Executive Summary: Key Legal and Evidentiary Issues

  • Meaghan Grenville sought judicial review of the Commission's refusal to write off an employment insurance overpayment debt arising from a calculation error on her maternity and parental benefits application.

  • The overpayment resulted from the Applicant and her spouse collectively claiming 50 weeks of benefits, exceeding the statutory maximum of 40 weeks under the Employment Insurance Act.

  • Under section 56 of the EI Regulations, a debt write-off requires meeting conditions precedent — including that the overpayment did not arise from the debtor's own error or misrepresentation — which the Applicant could not satisfy.

  • Financial hardship was asserted on judicial review but was unsupported by evidence in the original Write-Off Request, and the Court excluded new evidence not before the decision-maker.

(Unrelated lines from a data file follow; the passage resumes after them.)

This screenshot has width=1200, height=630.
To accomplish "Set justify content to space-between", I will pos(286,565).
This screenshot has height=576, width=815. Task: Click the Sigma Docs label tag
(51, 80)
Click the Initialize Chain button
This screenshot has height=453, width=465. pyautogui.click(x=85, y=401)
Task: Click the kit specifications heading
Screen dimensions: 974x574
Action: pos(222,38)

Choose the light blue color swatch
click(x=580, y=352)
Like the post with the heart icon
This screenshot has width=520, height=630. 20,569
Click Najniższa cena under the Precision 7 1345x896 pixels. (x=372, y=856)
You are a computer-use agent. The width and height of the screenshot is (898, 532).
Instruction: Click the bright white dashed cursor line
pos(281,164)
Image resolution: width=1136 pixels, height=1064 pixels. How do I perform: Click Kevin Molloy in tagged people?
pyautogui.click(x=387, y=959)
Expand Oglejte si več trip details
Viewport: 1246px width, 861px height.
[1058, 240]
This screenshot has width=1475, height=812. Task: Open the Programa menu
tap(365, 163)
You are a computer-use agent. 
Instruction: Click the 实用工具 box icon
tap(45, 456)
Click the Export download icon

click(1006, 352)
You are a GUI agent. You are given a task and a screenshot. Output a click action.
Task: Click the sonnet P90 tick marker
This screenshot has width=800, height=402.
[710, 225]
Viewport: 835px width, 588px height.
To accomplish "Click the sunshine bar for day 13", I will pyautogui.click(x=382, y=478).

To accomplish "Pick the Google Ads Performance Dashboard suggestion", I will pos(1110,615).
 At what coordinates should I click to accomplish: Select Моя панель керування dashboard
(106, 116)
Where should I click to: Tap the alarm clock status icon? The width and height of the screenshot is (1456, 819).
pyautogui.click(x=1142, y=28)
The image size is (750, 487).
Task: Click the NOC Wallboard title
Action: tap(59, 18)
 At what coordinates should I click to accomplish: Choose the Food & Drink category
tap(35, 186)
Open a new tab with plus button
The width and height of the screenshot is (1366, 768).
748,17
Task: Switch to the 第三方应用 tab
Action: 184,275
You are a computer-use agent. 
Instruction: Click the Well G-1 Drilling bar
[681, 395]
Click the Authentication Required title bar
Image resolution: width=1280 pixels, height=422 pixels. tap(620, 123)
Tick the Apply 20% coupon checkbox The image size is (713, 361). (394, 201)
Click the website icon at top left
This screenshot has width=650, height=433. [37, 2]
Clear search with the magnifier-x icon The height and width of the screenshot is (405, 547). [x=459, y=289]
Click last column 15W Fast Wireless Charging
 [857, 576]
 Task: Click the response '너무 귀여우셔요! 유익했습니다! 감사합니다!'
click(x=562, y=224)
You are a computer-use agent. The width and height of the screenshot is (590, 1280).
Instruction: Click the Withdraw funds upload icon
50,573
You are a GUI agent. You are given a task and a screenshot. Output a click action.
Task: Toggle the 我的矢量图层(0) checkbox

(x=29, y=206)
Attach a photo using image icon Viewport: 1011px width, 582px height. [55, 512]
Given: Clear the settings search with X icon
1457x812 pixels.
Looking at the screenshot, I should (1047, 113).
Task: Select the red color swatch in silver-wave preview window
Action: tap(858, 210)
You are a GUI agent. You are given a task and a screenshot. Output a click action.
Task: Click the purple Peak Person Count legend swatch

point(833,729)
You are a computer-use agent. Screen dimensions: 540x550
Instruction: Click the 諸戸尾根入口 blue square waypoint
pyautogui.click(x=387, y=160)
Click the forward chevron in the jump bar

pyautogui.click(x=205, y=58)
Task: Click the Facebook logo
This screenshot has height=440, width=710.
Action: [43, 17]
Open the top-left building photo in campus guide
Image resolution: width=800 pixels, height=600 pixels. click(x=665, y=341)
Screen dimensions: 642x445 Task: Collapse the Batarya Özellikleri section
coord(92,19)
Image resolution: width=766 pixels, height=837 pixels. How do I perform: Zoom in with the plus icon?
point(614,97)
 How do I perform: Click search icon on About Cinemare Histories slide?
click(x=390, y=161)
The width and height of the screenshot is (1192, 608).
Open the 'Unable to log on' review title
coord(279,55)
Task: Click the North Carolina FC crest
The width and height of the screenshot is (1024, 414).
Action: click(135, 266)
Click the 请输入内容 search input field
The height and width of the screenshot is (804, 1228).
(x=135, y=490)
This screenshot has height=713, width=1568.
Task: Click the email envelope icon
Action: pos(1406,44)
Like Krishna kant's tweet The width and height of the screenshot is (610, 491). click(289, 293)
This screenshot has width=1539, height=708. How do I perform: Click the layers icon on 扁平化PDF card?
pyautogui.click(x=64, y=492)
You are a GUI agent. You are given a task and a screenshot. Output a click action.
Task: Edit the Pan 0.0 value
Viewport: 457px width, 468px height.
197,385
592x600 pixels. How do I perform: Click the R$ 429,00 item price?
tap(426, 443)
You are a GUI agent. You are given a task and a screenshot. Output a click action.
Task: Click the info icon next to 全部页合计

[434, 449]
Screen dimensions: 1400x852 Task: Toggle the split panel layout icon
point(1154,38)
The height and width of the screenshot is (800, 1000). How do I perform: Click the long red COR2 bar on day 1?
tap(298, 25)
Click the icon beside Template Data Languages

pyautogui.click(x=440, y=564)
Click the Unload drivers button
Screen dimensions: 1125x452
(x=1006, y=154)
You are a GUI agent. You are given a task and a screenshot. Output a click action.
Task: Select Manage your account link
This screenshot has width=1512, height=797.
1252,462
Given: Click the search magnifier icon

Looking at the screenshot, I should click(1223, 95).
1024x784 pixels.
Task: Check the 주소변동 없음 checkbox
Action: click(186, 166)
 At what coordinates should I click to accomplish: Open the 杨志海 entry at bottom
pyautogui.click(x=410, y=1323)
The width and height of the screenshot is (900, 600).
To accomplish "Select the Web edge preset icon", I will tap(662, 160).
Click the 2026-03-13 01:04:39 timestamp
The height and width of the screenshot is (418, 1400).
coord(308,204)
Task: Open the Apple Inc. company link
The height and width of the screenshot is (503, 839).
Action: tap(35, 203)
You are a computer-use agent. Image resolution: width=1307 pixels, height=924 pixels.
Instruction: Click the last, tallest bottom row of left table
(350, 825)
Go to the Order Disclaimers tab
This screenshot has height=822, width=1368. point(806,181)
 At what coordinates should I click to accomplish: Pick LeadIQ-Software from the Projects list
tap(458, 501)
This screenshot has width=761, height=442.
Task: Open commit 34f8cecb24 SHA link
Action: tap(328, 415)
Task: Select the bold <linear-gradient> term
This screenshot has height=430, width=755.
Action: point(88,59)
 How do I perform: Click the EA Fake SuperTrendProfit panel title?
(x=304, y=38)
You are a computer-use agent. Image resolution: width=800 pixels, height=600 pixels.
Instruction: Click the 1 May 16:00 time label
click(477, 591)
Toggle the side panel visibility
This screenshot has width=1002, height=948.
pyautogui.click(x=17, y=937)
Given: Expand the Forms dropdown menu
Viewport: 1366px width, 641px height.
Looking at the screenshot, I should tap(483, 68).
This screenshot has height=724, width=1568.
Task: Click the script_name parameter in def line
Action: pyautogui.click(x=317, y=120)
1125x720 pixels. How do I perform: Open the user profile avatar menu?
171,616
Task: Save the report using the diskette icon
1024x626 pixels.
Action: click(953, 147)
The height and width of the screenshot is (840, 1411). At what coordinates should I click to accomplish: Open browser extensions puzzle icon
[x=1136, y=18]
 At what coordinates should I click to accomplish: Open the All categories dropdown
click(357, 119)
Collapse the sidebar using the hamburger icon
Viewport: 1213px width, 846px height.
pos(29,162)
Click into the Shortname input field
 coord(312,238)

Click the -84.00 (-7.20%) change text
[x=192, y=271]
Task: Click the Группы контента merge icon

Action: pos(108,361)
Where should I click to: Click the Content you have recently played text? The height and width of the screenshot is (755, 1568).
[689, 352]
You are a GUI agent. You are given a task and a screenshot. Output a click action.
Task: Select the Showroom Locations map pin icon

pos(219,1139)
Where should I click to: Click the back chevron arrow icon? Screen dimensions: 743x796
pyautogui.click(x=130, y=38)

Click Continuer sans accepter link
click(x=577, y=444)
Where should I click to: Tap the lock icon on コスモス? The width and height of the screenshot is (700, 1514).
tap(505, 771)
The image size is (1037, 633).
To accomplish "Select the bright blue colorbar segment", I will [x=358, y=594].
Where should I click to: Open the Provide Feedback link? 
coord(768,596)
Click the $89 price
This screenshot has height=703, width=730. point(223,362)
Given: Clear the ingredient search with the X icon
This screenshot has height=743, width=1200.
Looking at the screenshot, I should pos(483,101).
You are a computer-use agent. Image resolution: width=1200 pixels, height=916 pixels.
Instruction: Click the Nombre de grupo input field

  • Despite the Applicant's proactive conduct in 2021 and the Commission's approximately two-year delay in issuing the Notice of Debt, these factors were not central to the statutory write-off analysis under section 56.

  • Applying the reasonableness standard from Vavilov, the Court found the Commission's decision was justified, transparent, and intelligible, and dismissed the application without costs.

 


 

The facts of the case
In April 2020, Meaghan Grenville applied for maternity and parental benefits under the Employment Insurance Act. She selected "standard parental benefits" and elected to share benefits with her spouse. Grenville requested 35 weeks for herself, while her spouse simultaneously applied for 15 weeks. Together, they claimed a total of 50 weeks of benefits, which exceeded the maximum of 40 weeks permitted when benefits are shared between partners under paragraph 23(4.1)(a) of the EI Act. Because she was sharing benefits with her spouse who claimed 15 weeks, Grenville should have received only 25 weeks. Instead, she received 34 weeks of benefits payments before she became aware of the overpayment, resulting in nine weeks of overpaid benefits.

The applicant's proactive steps and the Commission's delay
On March 12, 2021, Grenville contacted Service Canada to advise them that she had become aware of overpayments of benefits. She asked that the payments be stopped and inquired about repayment. During this call, the agent informed her that the error occurred because she had claimed too many weeks on her form. The Applicant further states that the agent informed her that the system that notes parental file linkage — designed to prevent calculation errors resulting in overpayment — did not occur in her case. She was advised that if an overpayment is applied, a notice of debt would be sent to her in the mail, and that a work order would be opened to further look into the matter. Despite this, Grenville received no other communications until June 2023. It was not until May 2023, when she contacted Service Canada on an unrelated matter, that the unaddressed 2021 work order and the debt were discovered. On June 3, 2023, she received a Notice of Debt for the nine weeks of overpayment.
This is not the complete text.